While the fluffy appearance of Silkies is adorable, it does pose an issue when it comes to hardiness. Since their feathers are not rigid, Silkies do not have any sort of moisture barrier. Once wet, they will be saturated right down to their skin. This creates very dangerous conditions for any chicken – particularly in cold weather.

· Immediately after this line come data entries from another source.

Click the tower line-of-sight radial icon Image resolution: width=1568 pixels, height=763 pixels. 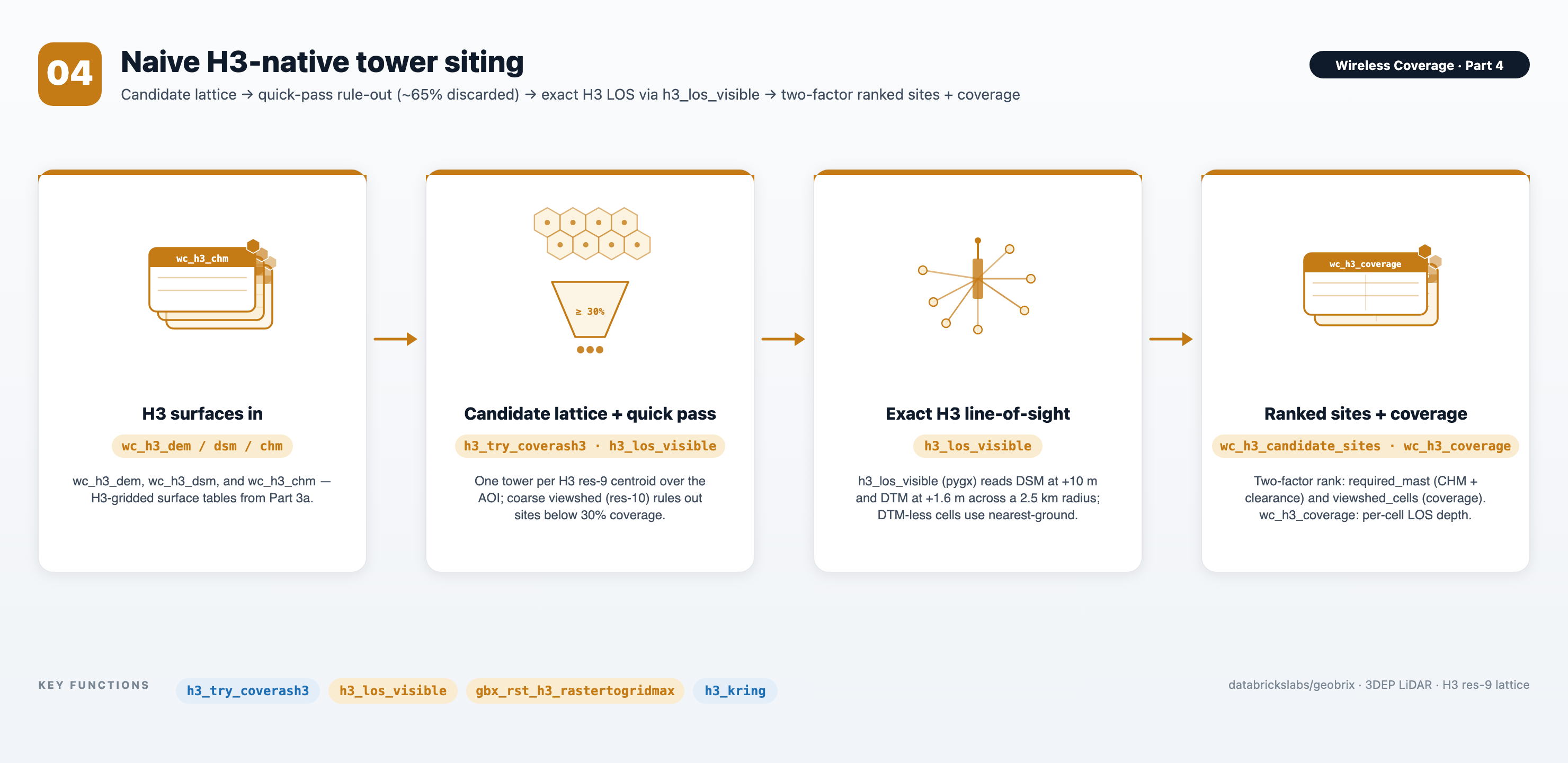(x=977, y=286)
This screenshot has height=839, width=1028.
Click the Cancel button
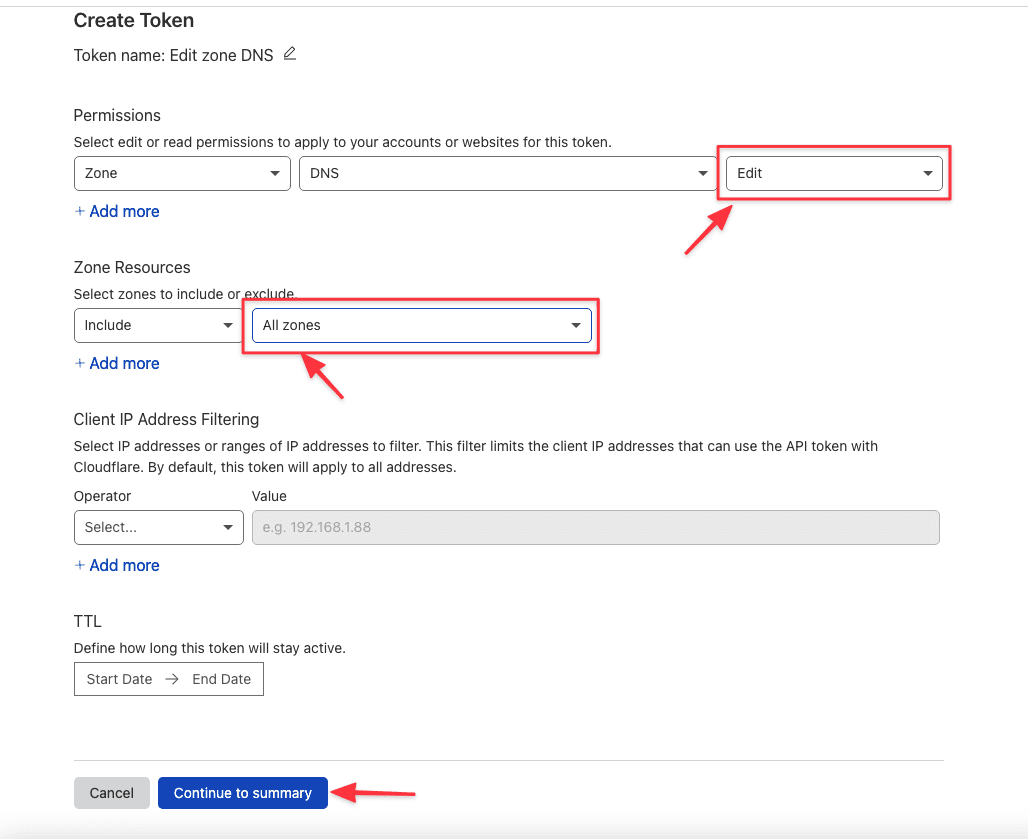point(111,793)
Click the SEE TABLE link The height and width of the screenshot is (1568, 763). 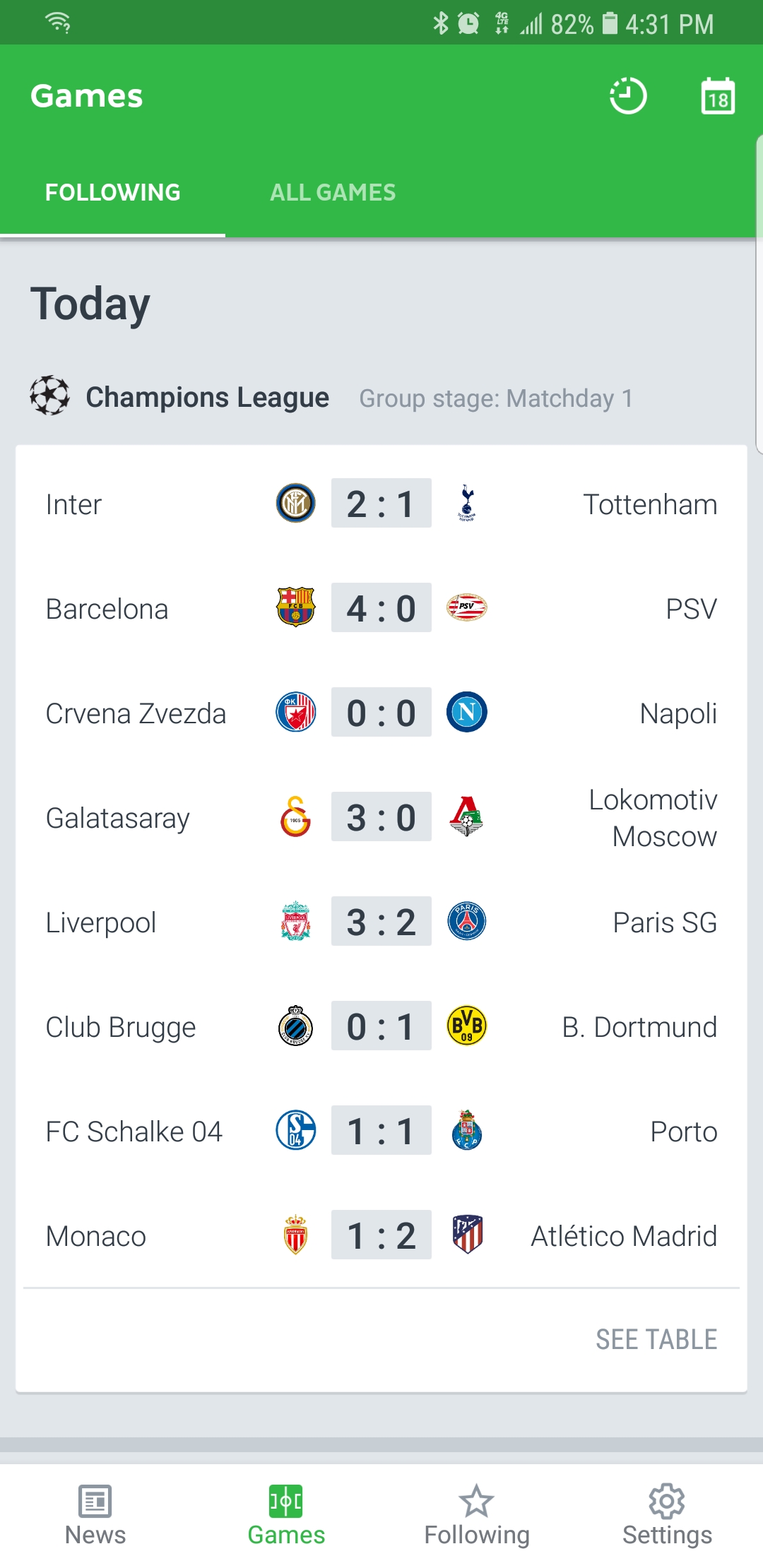(x=656, y=1339)
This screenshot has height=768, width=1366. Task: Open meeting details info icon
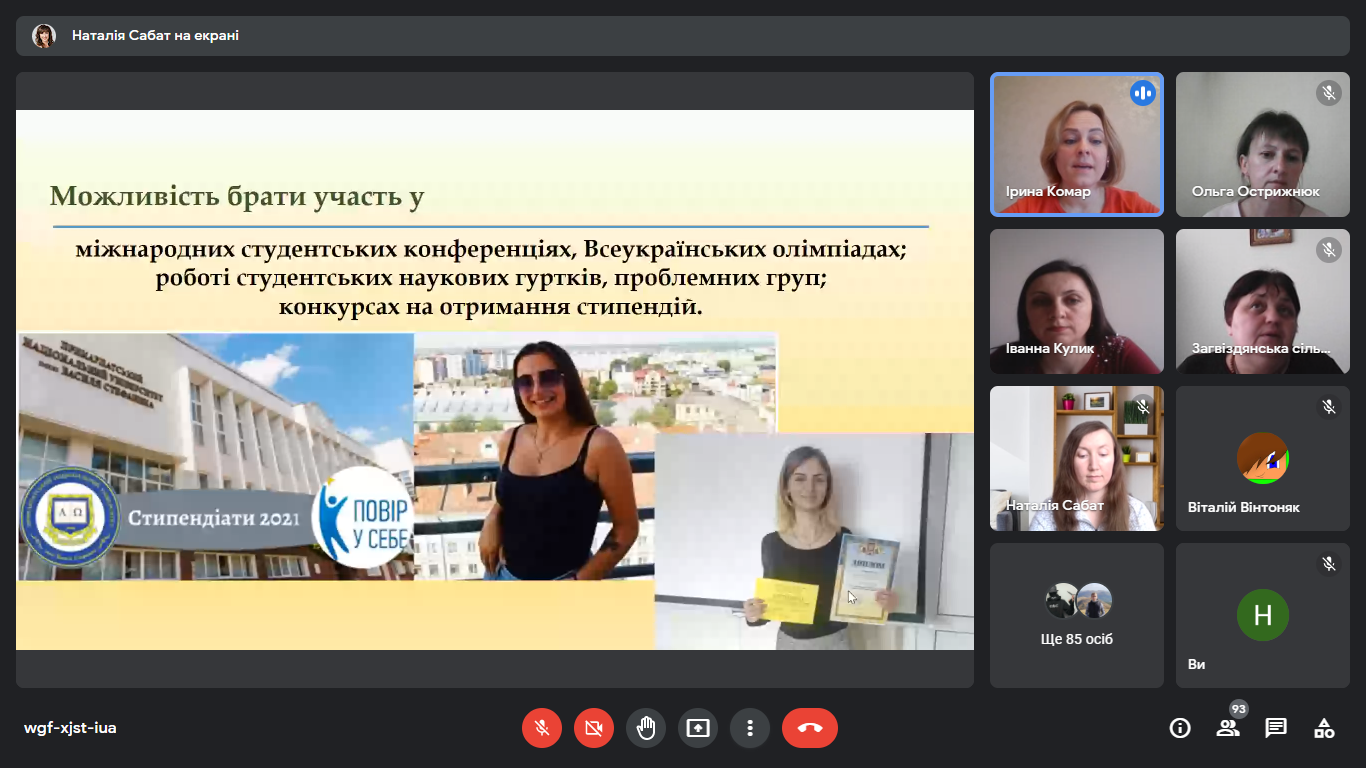(1180, 728)
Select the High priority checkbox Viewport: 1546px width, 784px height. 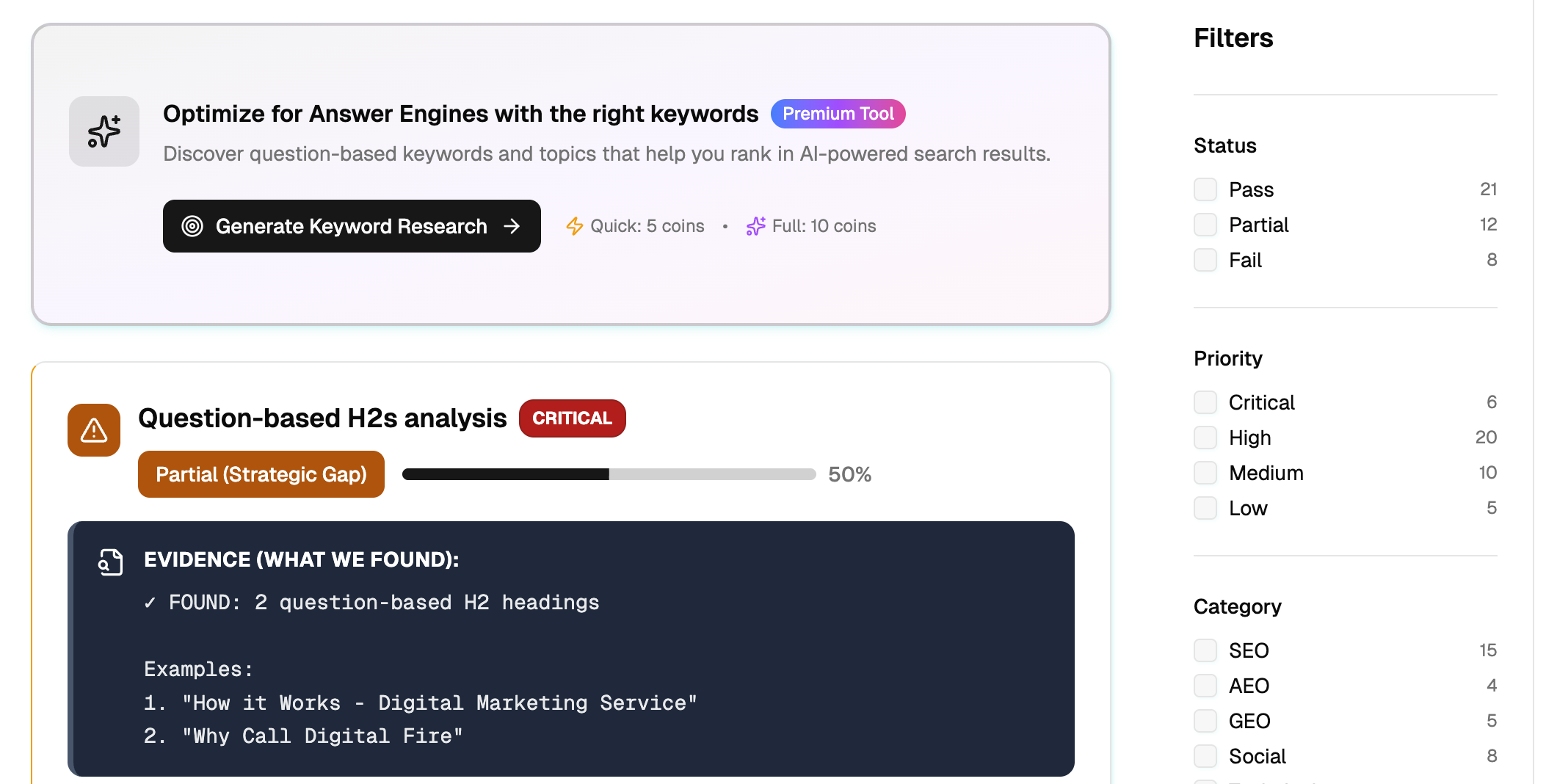tap(1205, 438)
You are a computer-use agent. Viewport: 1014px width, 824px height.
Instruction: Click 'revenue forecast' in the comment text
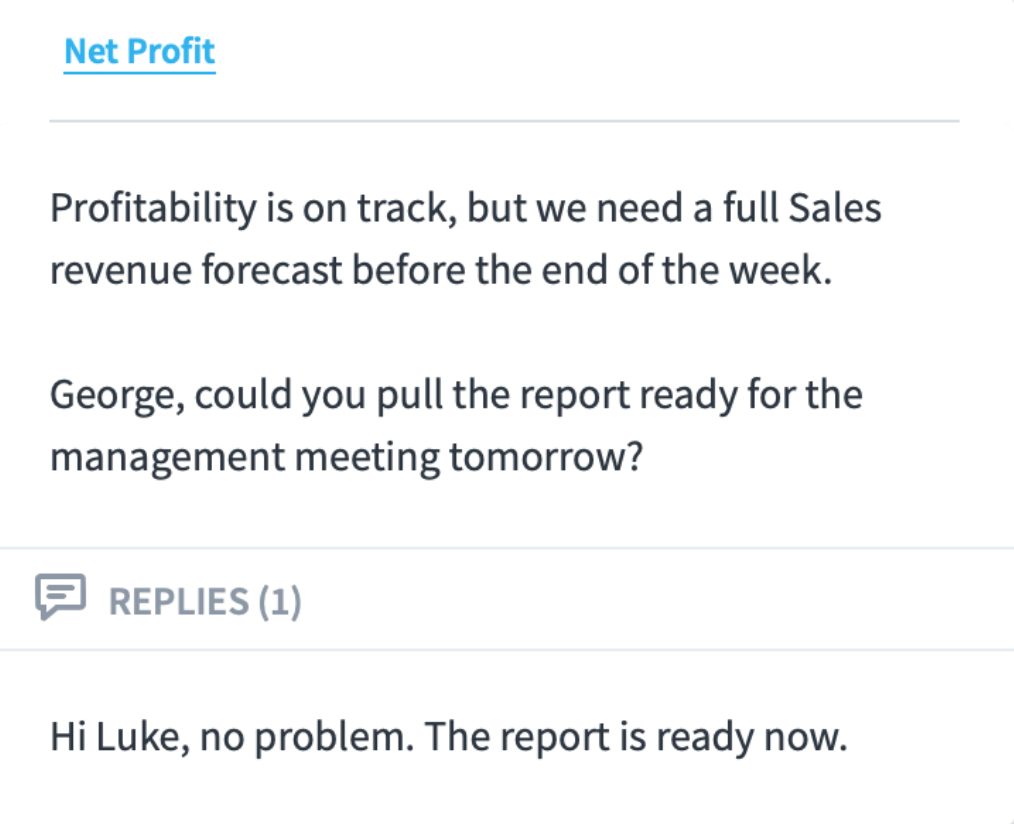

Caring for Silkie Chicken in Winter

Chicken coops with double-wall insulation are essential to keeping Silkies healthy and happy. Weatherproof chicken run covers are also a must-have when caring for Silkies to ensure they stay dry while spending time outside of their coop. As long as Silkies are kept dry in cold weather, they will handle cooler temperatures as well as any other breed. However, when their fluffy, down-like feathers become wet, it will take a Silkie a long time to dry, as they cannot lift their non-rigid feathers away from their skin. A wet Silkie should be placed in a warm coop right away.

Caring for Silkies in hot weather

Silkies also struggle more in the heat than other breeds. This is due to their dense plumage and reduced eyesight from their walnut-shaped comb and feathers around their face. Poorer eyesight makes finding shade and water more difficult. Place multiple chicken waterers around the run to help your Silkies in warmer weather, and provide plenty of shade in their run to help your hens through a hot summer.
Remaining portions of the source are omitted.